Varlığın ‘idrak’ini meşgul edebilecek ve dışarı çekebilecek hiçbir tesir ona gönderilmez; vazifeliler böyle bir şeyin meydana gelmesini önlerler. (203) Bununla birlikte, varlık yine ‘vazife plânı’nın tam bir kontrolü altında bulunmaktadır. (203) Eğer kendisine aşağıdan bazı tesirlerin gelmesi muhasebe ve murakabesi için lüzumlu görülürse, ancak vazifelilerin izni ve kontrolü altında, bu da yapılabilir: Yani, ölen biri, dünyada kalan bir dostu ile kendi istediği zaman irtibata geçemezse de, murakabe ve muhasebe faaliyetleriyle ilgili bazı çok ince hesaplara göre, gerekirse, buna izin verilebilir de. (203) Fakat bu izin verilmedikçe o varlığın insanlarla temasa geçebilmesini hiçbir güç sağlayamaz. (203)

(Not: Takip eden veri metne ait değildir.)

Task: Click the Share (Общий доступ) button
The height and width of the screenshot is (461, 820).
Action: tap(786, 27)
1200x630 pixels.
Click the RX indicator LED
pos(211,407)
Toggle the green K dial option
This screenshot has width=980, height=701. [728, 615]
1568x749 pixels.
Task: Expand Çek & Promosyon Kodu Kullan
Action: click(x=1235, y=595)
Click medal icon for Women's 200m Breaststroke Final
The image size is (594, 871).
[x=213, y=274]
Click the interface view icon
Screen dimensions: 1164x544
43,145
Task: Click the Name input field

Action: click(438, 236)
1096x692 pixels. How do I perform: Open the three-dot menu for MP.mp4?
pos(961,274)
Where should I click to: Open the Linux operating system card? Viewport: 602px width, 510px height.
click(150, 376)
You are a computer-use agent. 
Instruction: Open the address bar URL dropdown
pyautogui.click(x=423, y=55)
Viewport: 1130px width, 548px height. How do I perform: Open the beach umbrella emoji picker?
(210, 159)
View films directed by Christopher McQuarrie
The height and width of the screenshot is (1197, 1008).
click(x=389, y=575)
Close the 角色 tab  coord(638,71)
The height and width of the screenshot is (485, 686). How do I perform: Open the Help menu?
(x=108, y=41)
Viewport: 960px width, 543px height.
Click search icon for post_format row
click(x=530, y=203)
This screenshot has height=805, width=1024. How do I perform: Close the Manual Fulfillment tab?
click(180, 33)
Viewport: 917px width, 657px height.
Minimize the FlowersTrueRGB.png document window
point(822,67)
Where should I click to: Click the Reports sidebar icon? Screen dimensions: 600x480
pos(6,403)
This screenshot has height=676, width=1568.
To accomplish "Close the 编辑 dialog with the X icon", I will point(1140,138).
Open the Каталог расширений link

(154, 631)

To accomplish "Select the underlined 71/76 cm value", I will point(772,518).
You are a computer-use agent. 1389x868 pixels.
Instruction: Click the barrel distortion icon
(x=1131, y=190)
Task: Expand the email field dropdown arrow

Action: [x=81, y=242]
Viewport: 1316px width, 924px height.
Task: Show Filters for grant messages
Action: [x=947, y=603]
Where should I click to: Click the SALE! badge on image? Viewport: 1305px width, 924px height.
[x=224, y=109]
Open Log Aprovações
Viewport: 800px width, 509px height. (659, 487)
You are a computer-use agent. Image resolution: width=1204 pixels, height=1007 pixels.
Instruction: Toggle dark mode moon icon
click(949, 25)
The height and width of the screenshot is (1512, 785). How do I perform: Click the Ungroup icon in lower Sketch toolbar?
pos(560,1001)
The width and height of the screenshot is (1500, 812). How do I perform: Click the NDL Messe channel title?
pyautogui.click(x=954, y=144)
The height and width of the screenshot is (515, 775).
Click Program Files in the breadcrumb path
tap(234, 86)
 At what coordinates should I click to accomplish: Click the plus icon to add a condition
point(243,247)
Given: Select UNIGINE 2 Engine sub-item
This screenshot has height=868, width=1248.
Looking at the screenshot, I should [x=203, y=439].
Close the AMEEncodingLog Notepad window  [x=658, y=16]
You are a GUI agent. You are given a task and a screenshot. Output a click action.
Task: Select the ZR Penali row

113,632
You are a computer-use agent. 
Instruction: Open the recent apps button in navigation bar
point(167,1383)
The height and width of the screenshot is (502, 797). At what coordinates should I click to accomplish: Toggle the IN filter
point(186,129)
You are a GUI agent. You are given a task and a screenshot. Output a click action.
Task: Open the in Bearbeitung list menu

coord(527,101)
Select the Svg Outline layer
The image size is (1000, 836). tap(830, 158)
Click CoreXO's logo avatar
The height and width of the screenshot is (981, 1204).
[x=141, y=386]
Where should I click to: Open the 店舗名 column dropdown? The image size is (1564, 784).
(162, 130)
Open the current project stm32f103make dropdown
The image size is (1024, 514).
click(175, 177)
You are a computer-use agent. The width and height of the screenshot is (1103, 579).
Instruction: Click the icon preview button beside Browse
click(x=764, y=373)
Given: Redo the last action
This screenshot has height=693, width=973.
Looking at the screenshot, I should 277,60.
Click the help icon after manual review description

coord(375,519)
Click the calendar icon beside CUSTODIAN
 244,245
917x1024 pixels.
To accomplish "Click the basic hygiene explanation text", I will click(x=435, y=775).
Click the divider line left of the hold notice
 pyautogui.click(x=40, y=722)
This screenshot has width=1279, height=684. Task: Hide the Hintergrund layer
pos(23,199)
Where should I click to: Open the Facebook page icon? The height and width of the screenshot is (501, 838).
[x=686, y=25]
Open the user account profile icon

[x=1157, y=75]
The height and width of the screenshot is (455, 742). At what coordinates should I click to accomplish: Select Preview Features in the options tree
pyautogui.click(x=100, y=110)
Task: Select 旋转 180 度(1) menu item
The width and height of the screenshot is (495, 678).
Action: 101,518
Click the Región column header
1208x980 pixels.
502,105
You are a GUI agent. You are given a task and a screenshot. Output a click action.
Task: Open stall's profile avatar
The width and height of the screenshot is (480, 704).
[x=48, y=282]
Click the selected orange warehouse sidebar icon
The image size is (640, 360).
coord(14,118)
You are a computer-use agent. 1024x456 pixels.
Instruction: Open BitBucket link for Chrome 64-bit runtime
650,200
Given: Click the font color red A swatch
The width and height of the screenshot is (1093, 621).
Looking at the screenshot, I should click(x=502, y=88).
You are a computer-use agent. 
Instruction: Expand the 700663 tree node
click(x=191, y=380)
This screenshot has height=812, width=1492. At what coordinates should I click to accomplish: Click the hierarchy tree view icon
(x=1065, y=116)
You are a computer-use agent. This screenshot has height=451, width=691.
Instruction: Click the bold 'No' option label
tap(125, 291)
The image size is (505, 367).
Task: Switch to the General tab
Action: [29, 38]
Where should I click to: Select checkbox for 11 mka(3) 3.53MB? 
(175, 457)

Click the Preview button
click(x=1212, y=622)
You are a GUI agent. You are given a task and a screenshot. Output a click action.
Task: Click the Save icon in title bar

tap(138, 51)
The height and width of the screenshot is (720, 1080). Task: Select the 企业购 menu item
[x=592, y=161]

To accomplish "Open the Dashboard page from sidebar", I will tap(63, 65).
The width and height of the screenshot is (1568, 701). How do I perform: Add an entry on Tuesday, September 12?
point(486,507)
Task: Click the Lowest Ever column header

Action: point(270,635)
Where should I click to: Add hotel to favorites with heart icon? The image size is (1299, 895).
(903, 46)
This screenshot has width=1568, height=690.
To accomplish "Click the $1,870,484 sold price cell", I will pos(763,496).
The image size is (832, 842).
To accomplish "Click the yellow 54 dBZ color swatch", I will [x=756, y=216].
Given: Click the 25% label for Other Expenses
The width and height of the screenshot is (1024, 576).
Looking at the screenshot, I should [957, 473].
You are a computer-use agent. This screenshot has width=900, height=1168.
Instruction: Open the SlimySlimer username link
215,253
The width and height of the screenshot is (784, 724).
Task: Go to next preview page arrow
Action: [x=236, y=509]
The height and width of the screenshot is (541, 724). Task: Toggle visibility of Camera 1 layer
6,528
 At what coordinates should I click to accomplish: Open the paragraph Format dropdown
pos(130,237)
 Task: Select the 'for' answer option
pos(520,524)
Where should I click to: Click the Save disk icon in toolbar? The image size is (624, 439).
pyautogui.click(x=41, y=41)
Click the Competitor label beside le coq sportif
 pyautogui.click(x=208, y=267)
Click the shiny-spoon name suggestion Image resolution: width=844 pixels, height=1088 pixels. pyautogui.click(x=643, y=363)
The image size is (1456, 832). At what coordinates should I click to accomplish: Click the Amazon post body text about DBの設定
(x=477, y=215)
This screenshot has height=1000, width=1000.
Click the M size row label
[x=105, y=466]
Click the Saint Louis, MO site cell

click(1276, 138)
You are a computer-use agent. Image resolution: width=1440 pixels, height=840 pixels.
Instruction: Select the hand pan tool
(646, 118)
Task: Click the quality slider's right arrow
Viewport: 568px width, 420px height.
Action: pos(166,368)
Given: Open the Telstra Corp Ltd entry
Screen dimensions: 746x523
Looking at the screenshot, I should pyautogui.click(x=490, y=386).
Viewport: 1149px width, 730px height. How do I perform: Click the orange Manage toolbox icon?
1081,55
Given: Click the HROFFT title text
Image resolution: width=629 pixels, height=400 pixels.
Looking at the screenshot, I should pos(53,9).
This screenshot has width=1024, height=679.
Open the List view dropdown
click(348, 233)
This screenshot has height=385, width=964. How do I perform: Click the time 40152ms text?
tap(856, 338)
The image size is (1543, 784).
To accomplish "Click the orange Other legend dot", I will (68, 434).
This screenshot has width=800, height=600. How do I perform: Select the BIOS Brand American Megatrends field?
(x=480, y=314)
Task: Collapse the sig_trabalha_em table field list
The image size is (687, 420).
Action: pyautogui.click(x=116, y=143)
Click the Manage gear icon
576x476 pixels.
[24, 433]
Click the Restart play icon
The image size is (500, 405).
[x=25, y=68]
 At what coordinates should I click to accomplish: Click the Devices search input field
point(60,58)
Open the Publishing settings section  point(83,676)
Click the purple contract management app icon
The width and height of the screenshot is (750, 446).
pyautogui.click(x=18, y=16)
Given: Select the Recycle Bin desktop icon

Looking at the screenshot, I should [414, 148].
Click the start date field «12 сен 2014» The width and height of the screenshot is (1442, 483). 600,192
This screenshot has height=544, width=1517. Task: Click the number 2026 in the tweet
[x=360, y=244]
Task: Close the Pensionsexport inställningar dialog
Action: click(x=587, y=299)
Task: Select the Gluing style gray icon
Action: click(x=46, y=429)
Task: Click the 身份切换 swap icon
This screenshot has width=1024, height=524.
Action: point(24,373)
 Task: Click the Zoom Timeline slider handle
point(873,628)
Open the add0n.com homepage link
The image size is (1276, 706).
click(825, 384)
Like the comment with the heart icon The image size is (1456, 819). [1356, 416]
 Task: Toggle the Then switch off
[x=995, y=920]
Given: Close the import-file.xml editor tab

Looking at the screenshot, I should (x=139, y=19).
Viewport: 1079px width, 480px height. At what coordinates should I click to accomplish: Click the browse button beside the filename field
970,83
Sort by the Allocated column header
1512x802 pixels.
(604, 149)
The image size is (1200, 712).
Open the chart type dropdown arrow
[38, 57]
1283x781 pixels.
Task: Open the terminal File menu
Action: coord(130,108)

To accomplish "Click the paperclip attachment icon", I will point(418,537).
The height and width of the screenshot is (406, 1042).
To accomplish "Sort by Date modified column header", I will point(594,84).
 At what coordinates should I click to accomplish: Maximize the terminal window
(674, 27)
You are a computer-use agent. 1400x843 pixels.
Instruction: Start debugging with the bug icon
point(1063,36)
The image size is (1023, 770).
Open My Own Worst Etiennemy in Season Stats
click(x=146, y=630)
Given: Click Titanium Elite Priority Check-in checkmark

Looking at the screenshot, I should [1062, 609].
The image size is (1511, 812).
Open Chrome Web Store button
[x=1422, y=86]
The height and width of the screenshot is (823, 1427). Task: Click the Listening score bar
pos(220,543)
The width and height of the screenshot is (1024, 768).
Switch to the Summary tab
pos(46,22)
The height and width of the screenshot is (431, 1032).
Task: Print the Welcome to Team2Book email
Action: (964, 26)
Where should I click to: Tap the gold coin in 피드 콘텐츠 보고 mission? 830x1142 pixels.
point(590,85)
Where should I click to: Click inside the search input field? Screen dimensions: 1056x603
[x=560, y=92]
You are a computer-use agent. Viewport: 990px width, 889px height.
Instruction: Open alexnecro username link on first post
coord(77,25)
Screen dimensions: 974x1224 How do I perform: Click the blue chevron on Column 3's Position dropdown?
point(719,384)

Spatyom hayatındaki bir varlık ilk zamanlarda, kendisi gibi bedensiz, yani ‘ölüm’ olayıyla bedenini terketmiş diğer varlıklarla da irtibata geçemez; bu da izne bağlıdır. (203) Çünkü ölümötesinde keyfî hiçbir şey yoktur; her şey vazife plânının hesaplı kitaplı kontrolü altında cereyan eder. (203) Dünya hayatındayken en ince ihtiyaç ve zaruretler nasıl hesap ediliyorsa, ölüm-ötesinde de lüzumlu işlerin icapları öylece hesap edilir ve yerine getirilir. (204)

İnsanlık safhasını tamamlamak üzere yüzlerce defa insan olarak bedenlenilir ki, bu bedenlenmelerden oluşan devreye ya da insan bedeninde geçirilen bu dünya hayatlarının tümüne ‘insanlık hayatı’ denir. (226) Her spatyom hayatı, varlık için derin ve esaslı bir murakabe ve muhasebe ânıdır (zamanıdır) ve insanlık hayatının “ara”larından biridir. (203, 208, 226) İşte bir dünya devresi boyunca devam eden, insanlık hayatı denilen uzun ‘Dünya Okulu’ hayatının ölümle başlayıp ‘doğum’la biten “ara”lar (spatyom hayatı denilen aralar) vermesinin bir nedeni de; bu “ara”ların, murakabe ve muhasebe denilen “derin bilgi işlemleri”nin dış tesirlerden uzak, rahatça yapılabilmesine ve kazanılanların öz varlığa aktarılabilmesine imkân sağlamasıdır. (203, 208, 226)

Ölüm-ötesindeki işlemler ve ıstıraplar

Ölüm-ötesinde, yani spatyom hayatında kıyas bilgilerinin (Kıyas bilgisi) en mükemmel tatbikatı yapılır. (203) Çünkü varlık bu sırada çevreden gelen realitelerle rahatsız edilmez ve serbestçe çalı şan ‘vicdan’ mekanizması, birikmiş olan bütün bilgilerin acı veya tatlı kıyaslarını yapmak ve onların sonuçlarını öz varlığa (Öz varlık) maletmek fırsat ve imkânı bulur. (203)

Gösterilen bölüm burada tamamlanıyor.